Monday 7th April 2014
quotequote all
1. People who wear Beatles/Rolling Stones/Ramones/whatever T-shirts when they aren't fans
2. People who try to talk to me and play on their 'phones at the same time
3. Saying out loud 'lol', 'rofl' and other 12-year-old girl acronyms

Cotty

39,539 posts

284 months

Monday 7th April 2014
quotequote all
dtmpower said:
Captain Muppet said:
Wearing a collar up.
Comb-over hair/slaphead.
Calling me "mate".
Wearing a collar up - Please explain this one.
Often done on polo shirts I think they call it a popped collar. Looks stupid.
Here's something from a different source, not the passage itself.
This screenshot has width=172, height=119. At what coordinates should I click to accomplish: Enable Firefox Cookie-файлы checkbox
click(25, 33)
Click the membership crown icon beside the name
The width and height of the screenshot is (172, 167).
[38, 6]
They also should not sell polo shirts with a top button so idiots can't do it up. On the other hand its an indication who you should avoid.

Dalto123

3,198 posts

163 months

Monday 7th April 2014
quotequote all
1. Hypocrite.
2. Arrogant.
3. People who talk down to you.

Sadly, I went to school with people who were a combination of all three traits frown

Triumph Man

8,690 posts

168 months

Monday 7th April 2014
quotequote all
P-Jay said:
Negativity, Cynicism and Xenophobia/Racism.
I would highly recommend not visiting Dorset...

My three are:
Anyone wearing lenseless glasses
People who act all laddish and stupid
If you are a meat head

Pixel Pusher

10,192 posts

159 months

Monday 7th April 2014
quotequote all
Eddh said:
Orange Skin
Fat
Unclean
Stay out of the 'Ladies of Aintree' thread then.